Washington Supreme Court, Position 8 — Steve Gonzalez

Steve Gonzalez (Courtesy Photo)

What are specific ways you have helped people of color and/or the immigrant community?

I hire and mentor diverse students and lawyers. I co-chaired the Race and the Criminal Justice System Task Force which made recommendations to reduce disproportionality. As a past Chair of the Washington State Access to Justice Board and a board member for many years, I am passionate about ensuring justice for all Washingtonians, including underrepresented communities like immigrants, refugees, and communities of color. While in private practice, I regularly provided pro bono legal assistance to immigrants through the Northwest Immigrant Rights Project. When I was a municipal prosecutor, we did not share information with immigration authorities. As a Superior Court Judge, I was involved in passing and implementing a policy that prohibited ICE from enforcing arrest warrants at the King County Courthouse. I participate in the Northwest Minority Job Fair every year, and serve as Board member for the Washington Leadership Institute, an organization that aims to develop legal professionals and community leaders who reflect the diversity of Washington State. I am committed to being a role model on the Court for underrepresented communities. I helped develop and pass a rule to reduce implicit bias in jury selection.

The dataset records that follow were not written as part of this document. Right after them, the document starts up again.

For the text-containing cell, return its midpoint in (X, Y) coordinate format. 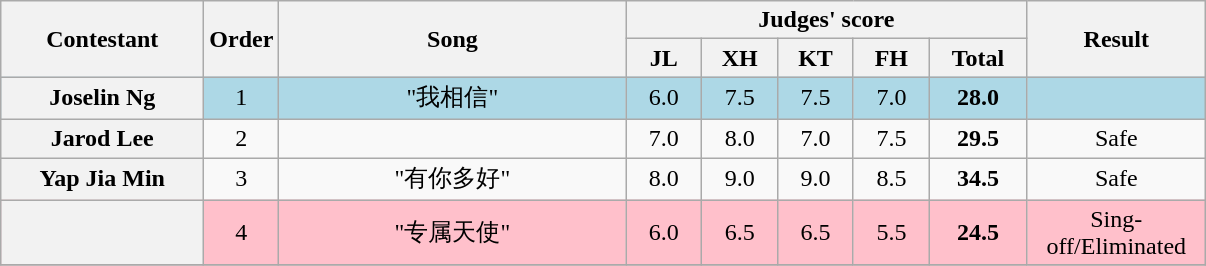
Judges' score (826, 20)
Sing-off/Eliminated (1116, 232)
34.5 (978, 180)
28.0 (978, 98)
24.5 (978, 232)
"专属天使" (452, 232)
Yap Jia Min (102, 180)
Result (1116, 39)
1 (242, 98)
2 (242, 138)
29.5 (978, 138)
Joselin Ng (102, 98)
3 (242, 180)
Contestant (102, 39)
JL (664, 58)
Order (242, 39)
XH (740, 58)
Total (978, 58)
"我相信" (452, 98)
KT (816, 58)
"有你多好" (452, 180)
FH (891, 58)
Jarod Lee (102, 138)
5.5 (891, 232)
8.5 (891, 180)
Song (452, 39)
4 (242, 232)
Pinpoint the cell where the given text exists, returning its [X, Y] midpoint coordinate. 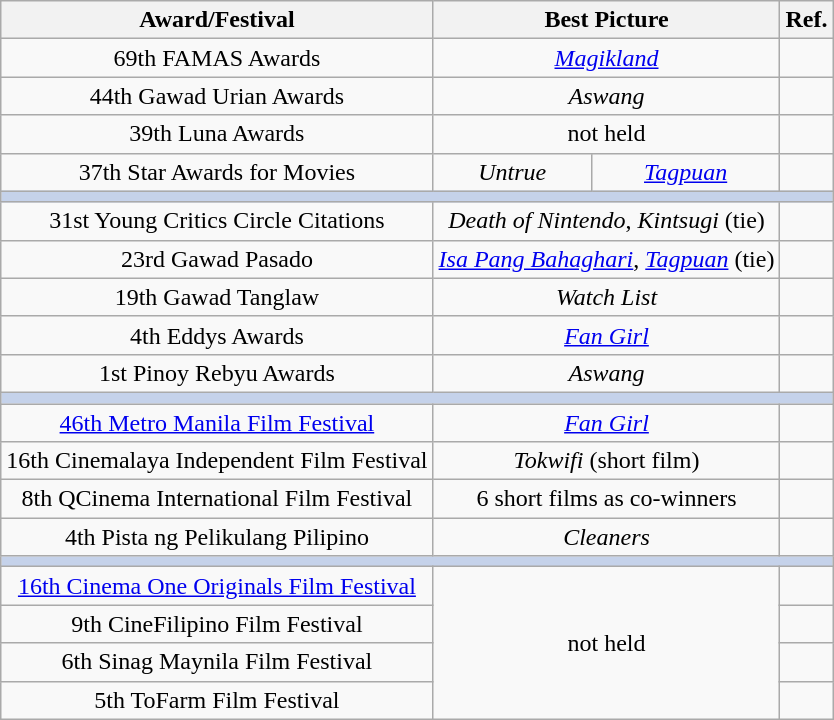
Death of Nintendo, Kintsugi (tie) [606, 221]
44th Gawad Urian Awards [217, 96]
31st Young Critics Circle Citations [217, 221]
Untrue [512, 172]
23rd Gawad Pasado [217, 259]
Isa Pang Bahaghari, Tagpuan (tie) [606, 259]
1st Pinoy Rebyu Awards [217, 373]
16th Cinema One Originals Film Festival [217, 586]
5th ToFarm Film Festival [217, 700]
Ref. [806, 20]
39th Luna Awards [217, 134]
69th FAMAS Awards [217, 58]
37th Star Awards for Movies [217, 172]
Watch List [606, 297]
Magikland [606, 58]
Best Picture [606, 20]
Cleaners [606, 537]
Tokwifi (short film) [606, 461]
Tagpuan [686, 172]
Award/Festival [217, 20]
19th Gawad Tanglaw [217, 297]
8th QCinema International Film Festival [217, 499]
4th Eddys Awards [217, 335]
9th CineFilipino Film Festival [217, 624]
4th Pista ng Pelikulang Pilipino [217, 537]
46th Metro Manila Film Festival [217, 423]
6th Sinag Maynila Film Festival [217, 662]
6 short films as co-winners [606, 499]
16th Cinemalaya Independent Film Festival [217, 461]
Pinpoint the cell where the given text exists, returning its (x, y) midpoint coordinate. 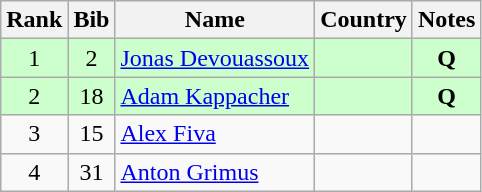
Alex Fiva (215, 134)
Country (364, 20)
Bib (92, 20)
Adam Kappacher (215, 96)
Rank (34, 20)
4 (34, 172)
Anton Grimus (215, 172)
Notes (446, 20)
1 (34, 58)
15 (92, 134)
31 (92, 172)
Name (215, 20)
3 (34, 134)
Jonas Devouassoux (215, 58)
18 (92, 96)
Detect which cell encompasses the target text, then output its [X, Y] center coordinate. 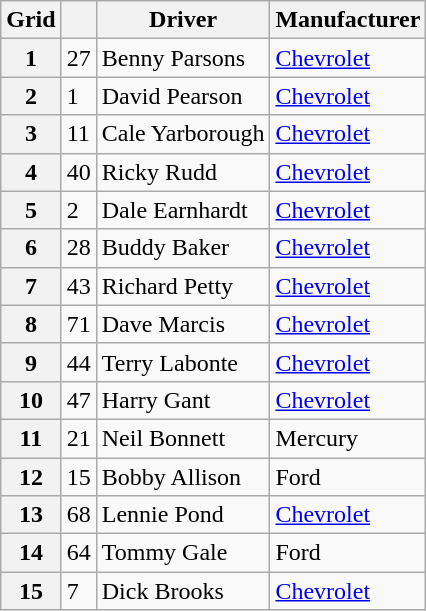
Bobby Allison [183, 477]
Tommy Gale [183, 553]
Dale Earnhardt [183, 210]
43 [78, 286]
4 [31, 172]
27 [78, 58]
71 [78, 324]
Manufacturer [348, 20]
3 [31, 134]
8 [31, 324]
21 [78, 438]
12 [31, 477]
9 [31, 362]
Driver [183, 20]
Harry Gant [183, 400]
David Pearson [183, 96]
Dick Brooks [183, 591]
Ricky Rudd [183, 172]
40 [78, 172]
13 [31, 515]
64 [78, 553]
5 [31, 210]
Benny Parsons [183, 58]
Lennie Pond [183, 515]
68 [78, 515]
14 [31, 553]
Cale Yarborough [183, 134]
44 [78, 362]
47 [78, 400]
Buddy Baker [183, 248]
Mercury [348, 438]
6 [31, 248]
Neil Bonnett [183, 438]
Richard Petty [183, 286]
Grid [31, 20]
10 [31, 400]
28 [78, 248]
Terry Labonte [183, 362]
Dave Marcis [183, 324]
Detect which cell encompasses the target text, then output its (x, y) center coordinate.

What is the biggest legislative priority for communities of color and the immigrant community in the next few years? Do you think there are legislative concerns that are unique to these communities?

I am prohibited by the Canons of Judicial Conduct from answering this question as cases related to such prospective legislation may come before me.

What are specific ways that the office you seek would affect communities of color and the immigrant community, if you are elected?

We can do a great deal more to improve access to justice by simplifying forms and writing them in plain and common language, reducing or eliminating user fees, and improving our openness as a coequal branch of government. I currently serve as chair of the statewide Interpreter Commission. I am working to ensure that the state provides sufficient funding so that interpreters are available to all who need them.